PROBLEM TO WORK ON:
Rewrite the rows below as a JSON list of strings, with one string for each line and blank lines skipped. Leave the pictures out of the answer.

— Start WORKING DATA —

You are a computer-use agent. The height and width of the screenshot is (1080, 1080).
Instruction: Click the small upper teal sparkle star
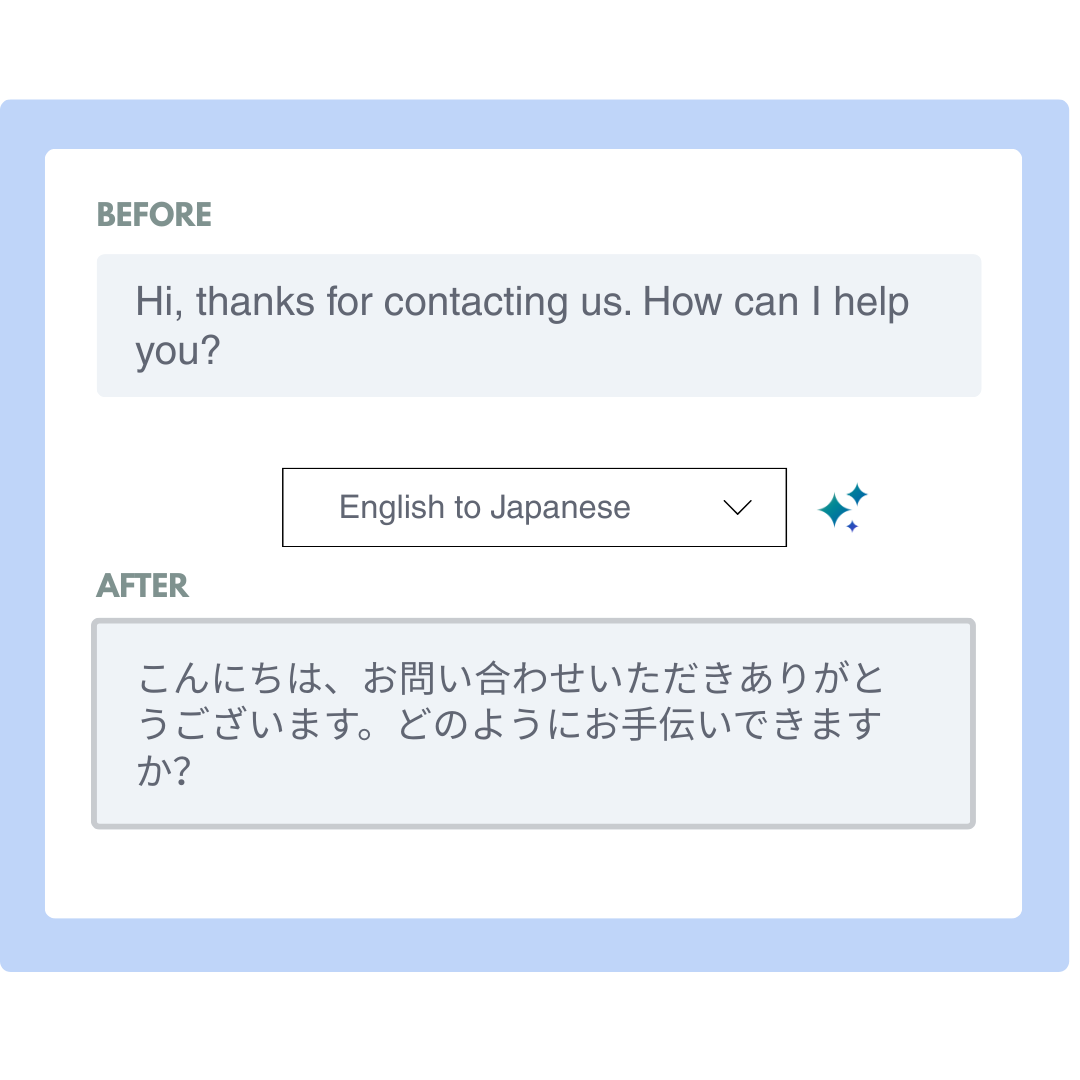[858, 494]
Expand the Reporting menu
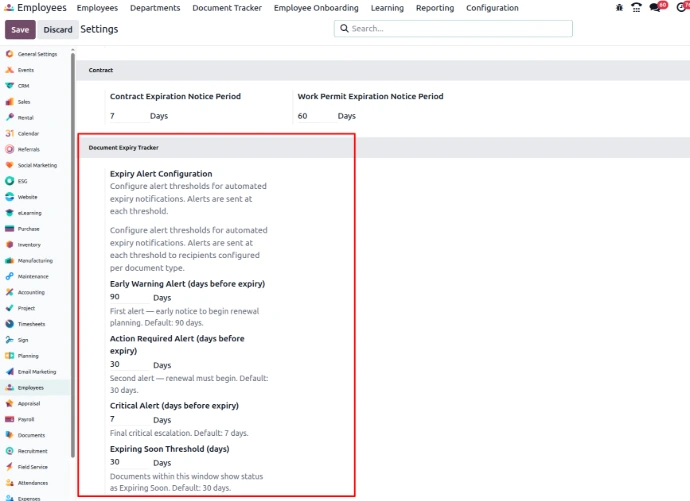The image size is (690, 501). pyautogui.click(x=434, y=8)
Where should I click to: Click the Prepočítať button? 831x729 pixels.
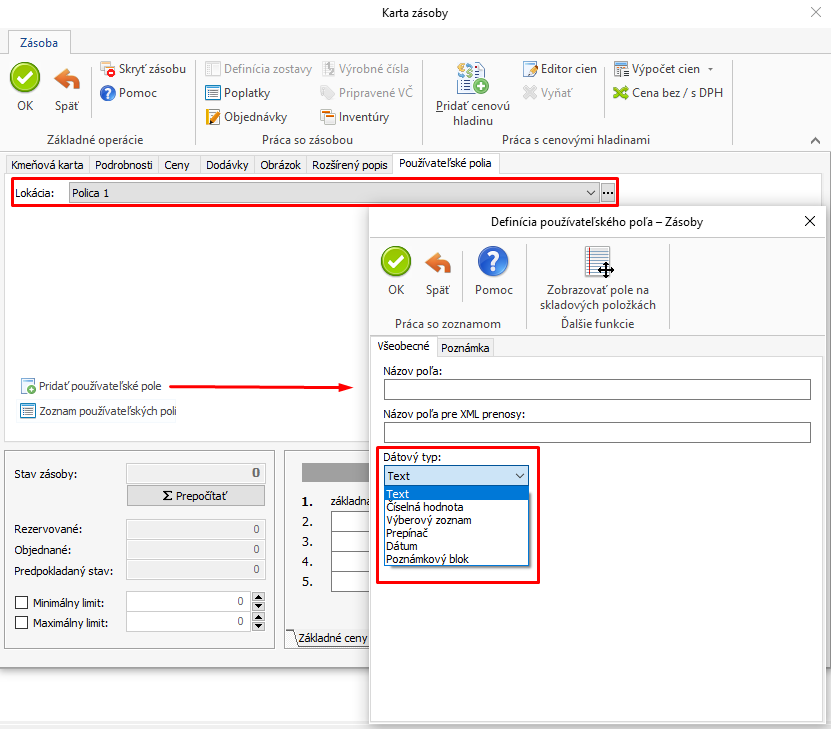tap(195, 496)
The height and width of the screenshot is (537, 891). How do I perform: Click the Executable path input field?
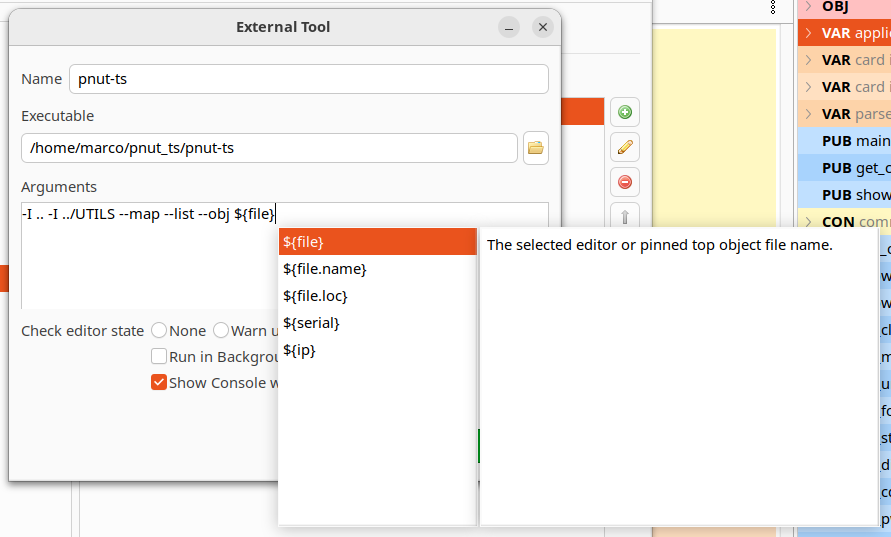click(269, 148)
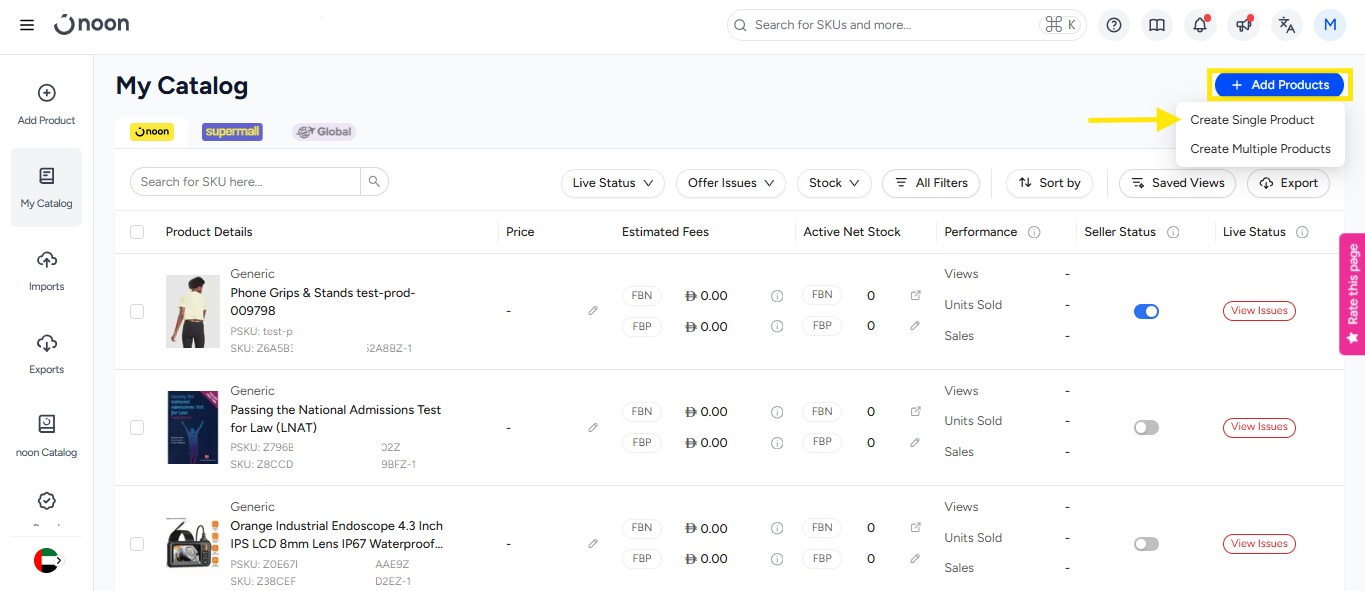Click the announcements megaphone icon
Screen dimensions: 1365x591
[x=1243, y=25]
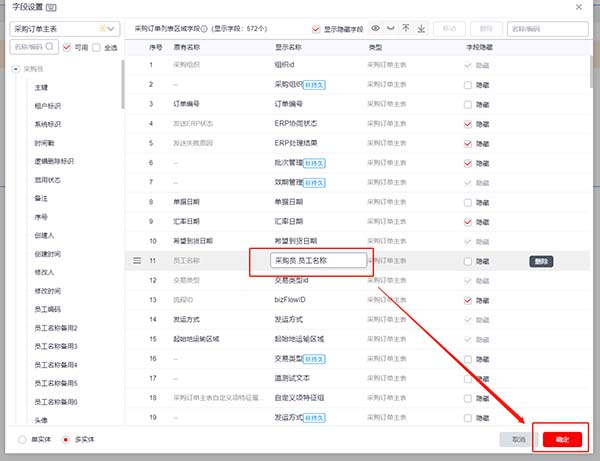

— End WORKING DATA —

SOLUTION BELOW:
[
  "You are a computer-use agent. The height and width of the screenshot is (1080, 1080).",
  "Instruction: Click the small upper teal sparkle star",
  "[858, 494]",
  "Expand the Reporting menu",
  "The image size is (690, 501). pyautogui.click(x=434, y=8)",
  "Where should I click to: Click the Prepočítať button? 831x729 pixels.",
  "tap(195, 496)",
  "The height and width of the screenshot is (537, 891). How do I perform: Click the Executable path input field?",
  "click(269, 148)",
  "Click the announcements megaphone icon",
  "Screen dimensions: 1365x591",
  "[x=1243, y=25]"
]